(Stored data entries)
==================================================

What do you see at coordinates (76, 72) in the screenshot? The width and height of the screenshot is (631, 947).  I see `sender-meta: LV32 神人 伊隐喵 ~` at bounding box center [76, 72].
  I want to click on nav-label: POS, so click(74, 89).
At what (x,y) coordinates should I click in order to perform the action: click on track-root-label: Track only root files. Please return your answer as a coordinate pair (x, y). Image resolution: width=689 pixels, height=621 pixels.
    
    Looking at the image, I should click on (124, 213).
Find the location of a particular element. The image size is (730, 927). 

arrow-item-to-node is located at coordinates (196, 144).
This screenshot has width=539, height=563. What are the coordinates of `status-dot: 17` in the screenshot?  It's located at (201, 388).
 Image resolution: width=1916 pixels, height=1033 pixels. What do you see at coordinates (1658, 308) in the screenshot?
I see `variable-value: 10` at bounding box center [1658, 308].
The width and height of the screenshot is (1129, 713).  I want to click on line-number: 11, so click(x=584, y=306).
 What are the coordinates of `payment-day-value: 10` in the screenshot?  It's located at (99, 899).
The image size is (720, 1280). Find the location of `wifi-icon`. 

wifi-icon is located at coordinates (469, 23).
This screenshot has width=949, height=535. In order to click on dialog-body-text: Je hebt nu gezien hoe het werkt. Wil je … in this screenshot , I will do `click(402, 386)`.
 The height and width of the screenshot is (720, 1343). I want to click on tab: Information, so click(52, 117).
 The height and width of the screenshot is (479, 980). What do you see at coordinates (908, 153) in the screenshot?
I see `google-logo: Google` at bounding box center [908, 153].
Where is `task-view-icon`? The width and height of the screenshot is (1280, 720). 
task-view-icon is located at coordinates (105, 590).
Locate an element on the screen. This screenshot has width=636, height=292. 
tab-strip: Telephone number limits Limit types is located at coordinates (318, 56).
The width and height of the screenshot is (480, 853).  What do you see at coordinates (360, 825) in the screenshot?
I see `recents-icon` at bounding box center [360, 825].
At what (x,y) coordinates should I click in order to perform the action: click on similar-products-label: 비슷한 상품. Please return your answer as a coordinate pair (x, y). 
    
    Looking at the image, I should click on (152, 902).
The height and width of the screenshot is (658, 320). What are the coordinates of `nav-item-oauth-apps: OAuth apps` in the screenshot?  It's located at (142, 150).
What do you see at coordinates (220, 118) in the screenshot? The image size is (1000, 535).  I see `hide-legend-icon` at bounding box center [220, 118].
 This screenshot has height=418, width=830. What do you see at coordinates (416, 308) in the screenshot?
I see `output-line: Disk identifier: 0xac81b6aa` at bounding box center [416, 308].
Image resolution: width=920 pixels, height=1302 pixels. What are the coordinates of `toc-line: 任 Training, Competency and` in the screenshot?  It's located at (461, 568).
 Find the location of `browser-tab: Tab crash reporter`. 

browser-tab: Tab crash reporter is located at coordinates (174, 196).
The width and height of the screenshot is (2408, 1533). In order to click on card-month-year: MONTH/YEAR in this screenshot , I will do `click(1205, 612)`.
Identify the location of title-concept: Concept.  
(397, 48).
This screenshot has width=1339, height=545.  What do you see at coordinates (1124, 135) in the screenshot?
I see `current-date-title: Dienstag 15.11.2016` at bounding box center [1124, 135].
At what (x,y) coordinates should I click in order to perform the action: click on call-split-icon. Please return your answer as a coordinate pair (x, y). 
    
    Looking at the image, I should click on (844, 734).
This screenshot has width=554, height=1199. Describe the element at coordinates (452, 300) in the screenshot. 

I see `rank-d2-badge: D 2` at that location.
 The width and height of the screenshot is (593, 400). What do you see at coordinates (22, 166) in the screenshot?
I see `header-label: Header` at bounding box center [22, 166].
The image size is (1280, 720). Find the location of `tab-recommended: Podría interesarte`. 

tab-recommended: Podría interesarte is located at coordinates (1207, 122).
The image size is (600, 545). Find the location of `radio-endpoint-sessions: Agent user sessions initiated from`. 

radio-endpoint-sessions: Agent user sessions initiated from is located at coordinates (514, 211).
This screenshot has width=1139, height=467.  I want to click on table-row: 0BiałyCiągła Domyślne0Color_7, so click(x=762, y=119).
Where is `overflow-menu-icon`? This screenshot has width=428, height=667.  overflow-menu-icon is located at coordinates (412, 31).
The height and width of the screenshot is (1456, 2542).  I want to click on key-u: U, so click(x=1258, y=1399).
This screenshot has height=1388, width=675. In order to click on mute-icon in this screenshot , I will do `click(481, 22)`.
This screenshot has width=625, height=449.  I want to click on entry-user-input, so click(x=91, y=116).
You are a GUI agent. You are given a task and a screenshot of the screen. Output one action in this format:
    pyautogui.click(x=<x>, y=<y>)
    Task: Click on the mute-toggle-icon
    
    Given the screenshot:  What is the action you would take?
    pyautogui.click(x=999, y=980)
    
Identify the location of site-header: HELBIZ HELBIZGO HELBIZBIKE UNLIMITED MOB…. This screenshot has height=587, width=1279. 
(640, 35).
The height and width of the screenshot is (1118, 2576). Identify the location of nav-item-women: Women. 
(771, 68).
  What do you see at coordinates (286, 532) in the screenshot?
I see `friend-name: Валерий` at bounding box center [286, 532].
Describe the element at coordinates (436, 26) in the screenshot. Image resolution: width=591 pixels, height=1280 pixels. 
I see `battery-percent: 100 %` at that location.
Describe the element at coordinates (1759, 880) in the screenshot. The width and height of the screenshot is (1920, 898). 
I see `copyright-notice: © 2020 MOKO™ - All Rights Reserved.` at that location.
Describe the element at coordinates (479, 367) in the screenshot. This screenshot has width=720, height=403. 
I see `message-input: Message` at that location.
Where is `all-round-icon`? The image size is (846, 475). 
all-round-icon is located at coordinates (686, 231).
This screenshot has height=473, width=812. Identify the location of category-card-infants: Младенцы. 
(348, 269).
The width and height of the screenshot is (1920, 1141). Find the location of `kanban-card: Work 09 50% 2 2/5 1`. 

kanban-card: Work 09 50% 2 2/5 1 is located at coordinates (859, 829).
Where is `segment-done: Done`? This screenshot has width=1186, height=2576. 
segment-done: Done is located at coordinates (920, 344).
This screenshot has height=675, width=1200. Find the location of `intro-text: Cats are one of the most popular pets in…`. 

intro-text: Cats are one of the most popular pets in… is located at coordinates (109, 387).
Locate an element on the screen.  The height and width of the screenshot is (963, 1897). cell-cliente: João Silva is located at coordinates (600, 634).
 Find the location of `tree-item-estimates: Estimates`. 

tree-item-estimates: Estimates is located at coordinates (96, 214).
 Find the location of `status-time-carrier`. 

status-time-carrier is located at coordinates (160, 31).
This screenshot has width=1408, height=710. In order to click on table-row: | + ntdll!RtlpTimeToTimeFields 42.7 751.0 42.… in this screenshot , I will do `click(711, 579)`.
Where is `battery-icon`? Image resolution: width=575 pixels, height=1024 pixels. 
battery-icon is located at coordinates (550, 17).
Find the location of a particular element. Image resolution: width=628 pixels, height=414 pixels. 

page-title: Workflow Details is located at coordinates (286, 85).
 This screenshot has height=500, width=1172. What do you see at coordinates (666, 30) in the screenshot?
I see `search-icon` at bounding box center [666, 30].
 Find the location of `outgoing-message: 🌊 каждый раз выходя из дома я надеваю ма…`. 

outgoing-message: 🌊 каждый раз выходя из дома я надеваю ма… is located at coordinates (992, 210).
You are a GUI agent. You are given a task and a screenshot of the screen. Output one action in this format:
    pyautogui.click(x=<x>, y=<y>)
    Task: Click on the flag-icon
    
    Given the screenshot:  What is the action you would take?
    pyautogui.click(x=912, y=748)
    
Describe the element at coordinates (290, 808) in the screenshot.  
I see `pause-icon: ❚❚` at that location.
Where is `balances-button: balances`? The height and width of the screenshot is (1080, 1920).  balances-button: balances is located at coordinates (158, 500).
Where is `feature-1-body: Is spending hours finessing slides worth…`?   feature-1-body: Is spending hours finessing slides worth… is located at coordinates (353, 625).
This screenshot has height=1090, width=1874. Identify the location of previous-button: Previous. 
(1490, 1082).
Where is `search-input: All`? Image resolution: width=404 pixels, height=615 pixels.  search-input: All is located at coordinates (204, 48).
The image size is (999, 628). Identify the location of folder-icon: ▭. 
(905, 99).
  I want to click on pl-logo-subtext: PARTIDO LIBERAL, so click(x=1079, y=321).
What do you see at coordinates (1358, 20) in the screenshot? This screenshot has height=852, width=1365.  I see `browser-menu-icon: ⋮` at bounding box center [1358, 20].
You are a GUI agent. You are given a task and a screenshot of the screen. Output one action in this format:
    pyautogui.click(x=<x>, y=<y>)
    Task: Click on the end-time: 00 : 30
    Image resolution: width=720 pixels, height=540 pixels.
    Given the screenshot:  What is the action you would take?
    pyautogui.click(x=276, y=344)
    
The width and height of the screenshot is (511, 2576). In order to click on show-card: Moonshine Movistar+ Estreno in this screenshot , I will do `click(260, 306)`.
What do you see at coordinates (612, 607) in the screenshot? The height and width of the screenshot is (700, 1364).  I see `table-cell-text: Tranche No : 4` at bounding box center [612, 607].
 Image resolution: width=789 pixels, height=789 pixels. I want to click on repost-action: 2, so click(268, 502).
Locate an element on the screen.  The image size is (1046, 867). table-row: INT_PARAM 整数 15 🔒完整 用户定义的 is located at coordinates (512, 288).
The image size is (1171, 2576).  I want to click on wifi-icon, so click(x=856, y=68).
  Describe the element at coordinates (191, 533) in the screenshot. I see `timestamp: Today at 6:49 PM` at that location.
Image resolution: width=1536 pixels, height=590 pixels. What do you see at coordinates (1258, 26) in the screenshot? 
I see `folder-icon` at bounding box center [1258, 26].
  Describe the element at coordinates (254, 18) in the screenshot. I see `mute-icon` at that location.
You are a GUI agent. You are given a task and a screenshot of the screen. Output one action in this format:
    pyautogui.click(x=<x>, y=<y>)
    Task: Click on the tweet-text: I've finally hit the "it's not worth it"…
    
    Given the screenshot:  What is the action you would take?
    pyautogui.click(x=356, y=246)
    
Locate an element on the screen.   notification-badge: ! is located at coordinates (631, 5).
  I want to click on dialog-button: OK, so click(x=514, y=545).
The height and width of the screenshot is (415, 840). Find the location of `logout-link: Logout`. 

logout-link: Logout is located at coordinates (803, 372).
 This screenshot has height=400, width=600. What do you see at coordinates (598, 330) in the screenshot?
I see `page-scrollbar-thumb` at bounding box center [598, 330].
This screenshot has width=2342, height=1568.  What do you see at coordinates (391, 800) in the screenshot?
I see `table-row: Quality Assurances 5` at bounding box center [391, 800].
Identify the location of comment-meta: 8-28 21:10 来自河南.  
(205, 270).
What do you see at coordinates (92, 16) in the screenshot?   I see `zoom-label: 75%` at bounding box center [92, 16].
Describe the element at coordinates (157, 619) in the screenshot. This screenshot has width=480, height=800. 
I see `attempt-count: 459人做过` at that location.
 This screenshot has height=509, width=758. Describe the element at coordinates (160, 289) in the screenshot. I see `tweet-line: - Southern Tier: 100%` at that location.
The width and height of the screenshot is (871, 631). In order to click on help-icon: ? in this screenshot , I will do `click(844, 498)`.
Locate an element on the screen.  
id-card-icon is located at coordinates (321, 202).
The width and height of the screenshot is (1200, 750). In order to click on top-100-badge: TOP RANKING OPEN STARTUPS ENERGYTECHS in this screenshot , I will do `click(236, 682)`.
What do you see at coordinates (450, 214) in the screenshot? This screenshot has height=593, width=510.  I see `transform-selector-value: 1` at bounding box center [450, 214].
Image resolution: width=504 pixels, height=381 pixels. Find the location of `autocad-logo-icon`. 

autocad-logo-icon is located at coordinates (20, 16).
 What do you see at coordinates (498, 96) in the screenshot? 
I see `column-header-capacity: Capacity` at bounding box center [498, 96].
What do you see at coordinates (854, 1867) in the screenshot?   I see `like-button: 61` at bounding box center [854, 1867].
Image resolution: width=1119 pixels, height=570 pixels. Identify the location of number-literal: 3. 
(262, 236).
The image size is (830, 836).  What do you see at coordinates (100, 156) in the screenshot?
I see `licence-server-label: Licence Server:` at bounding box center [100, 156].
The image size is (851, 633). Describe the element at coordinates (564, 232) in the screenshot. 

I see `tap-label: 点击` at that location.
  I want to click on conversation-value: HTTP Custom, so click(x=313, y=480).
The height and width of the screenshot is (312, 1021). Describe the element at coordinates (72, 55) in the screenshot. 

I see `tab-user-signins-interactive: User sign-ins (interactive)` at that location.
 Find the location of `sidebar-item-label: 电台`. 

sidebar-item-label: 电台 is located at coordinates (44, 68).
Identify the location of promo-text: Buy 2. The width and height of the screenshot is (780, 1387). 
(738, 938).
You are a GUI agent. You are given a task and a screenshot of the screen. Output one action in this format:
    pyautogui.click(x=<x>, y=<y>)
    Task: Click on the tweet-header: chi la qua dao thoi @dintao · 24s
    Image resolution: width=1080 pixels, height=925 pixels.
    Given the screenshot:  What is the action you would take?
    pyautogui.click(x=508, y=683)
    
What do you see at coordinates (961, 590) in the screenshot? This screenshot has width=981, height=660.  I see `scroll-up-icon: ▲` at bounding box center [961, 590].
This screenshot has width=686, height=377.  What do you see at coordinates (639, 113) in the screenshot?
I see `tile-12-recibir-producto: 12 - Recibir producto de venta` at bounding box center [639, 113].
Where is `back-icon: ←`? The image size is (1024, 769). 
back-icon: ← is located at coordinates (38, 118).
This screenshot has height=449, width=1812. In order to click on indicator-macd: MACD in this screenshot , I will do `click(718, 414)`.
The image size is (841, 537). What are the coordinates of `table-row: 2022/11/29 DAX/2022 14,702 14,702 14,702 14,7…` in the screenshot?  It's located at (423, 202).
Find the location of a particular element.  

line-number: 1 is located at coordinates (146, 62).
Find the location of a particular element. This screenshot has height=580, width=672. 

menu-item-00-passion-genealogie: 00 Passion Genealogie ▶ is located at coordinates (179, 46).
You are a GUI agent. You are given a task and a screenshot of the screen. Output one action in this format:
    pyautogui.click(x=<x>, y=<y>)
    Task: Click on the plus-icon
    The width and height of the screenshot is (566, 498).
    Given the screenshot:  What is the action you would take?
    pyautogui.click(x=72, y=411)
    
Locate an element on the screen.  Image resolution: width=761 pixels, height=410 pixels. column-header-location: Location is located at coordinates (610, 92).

==================================================

Reproduce the lines from the entries verbatim, beginning at the line that contains "Find the location of a particular element. The" and ending after the line that contains "arrow-item-to-node is located".

Find the location of a particular element. The image size is (730, 927). 

arrow-item-to-node is located at coordinates (196, 144).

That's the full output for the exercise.